Is Ant Financial feeling antsy ?

Is Ant Financial feeling antsy ?

by Pininvest Analysis

Money Trails on

  • 24 constituents
  • 23.7% 1y performance
  • 41.2% volatility
Check the investment theme exit_to_app


Ant Financial, Alibaba's minority holding, is at the forefront of China's financial revolution - a "must-have" investment for sovereign and private equity funds, at vastly inflated prices

But China's financial regulators are containing Ant's expansion in asset management. Rolling back its flagship fund, the company is seeking new venues of growth as technology purveyor 

Fintech writ large - but still, not the same thing ...
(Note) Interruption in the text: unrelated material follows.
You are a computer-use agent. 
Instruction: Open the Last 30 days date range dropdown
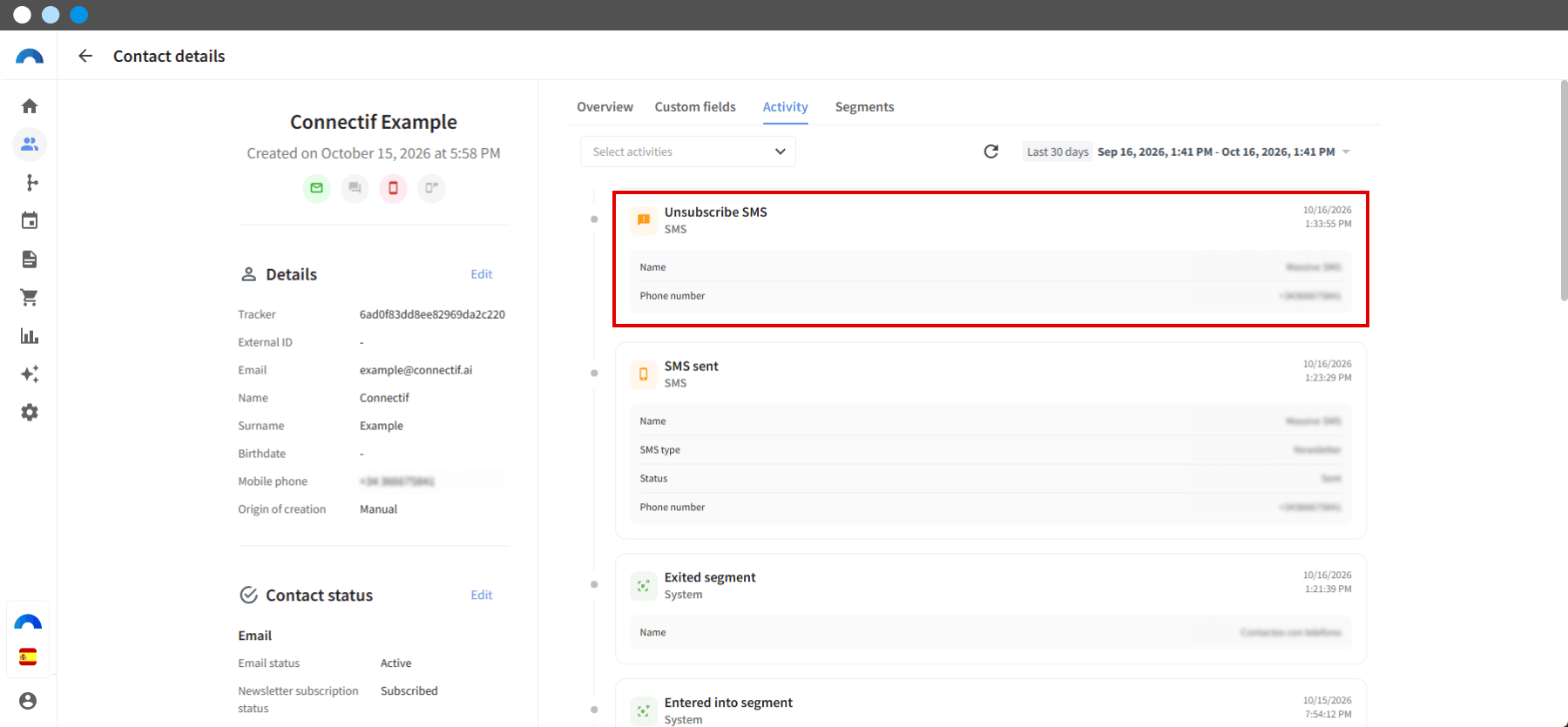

In our report on "Change agents in 21st century China", we highlighted how the mobile applications of third-party payment systems acted as a catalyst in China's retail (and banking) revolution

On the forefront, Ant Financial Services, which owns and operates China’s largest online and mobile-payments network Alipay, supporting Alibaba   merchants and consumers, is about financial technology, writ large

  • with more than 700 million annual active users globally (a 200 million user increase year-on-year)– of which 520 million in China – and a 54% market share as of Q1-2018, Alipay is the largest operator in China, followed by Tencent’s WeChat 40%
  • on a 2017 revenue of $8.9 billion, 55% is estimated to be mobile payment related, but the share is expected to fall to 35% by 2021 as the company focuses on higher margin data services


A comet striking China's fund management industry

Established in October 2014, Ant Financial has grown far beyond the Alipay mobile wallet, integrated originally on the Alibaba payment platform with the launch of a monetary fund, Yu’e Bao

Initially planned as option for Alipay clients to park idle cash temporarily, the fund’s short term yield vastly exceeded the 1.5% offered by traditional banking on one-year deposits, resulting in a stampede and concurrent withdrawals of bank deposits and becoming China’s largest money market fund

Extending their footprint and building on the sucess of Yu'e Bao, Ant’s businesses have come to include the online bank MYBank, a credit scoring service Sesame Credit, a lending marketplace Zhao Cai Bao and Ant Fortune, a wealth-management service

Within four years, Yu’e Bao collected  $266 billion in assets from its 370 million account holders in Q1-2018, which compared with the largest US ETF, SPDR S&P500 , and dominates the money-market fund market in China with almost 1/3 of net assets collected in China

Source Beijing Youth Daily (by Asia Times)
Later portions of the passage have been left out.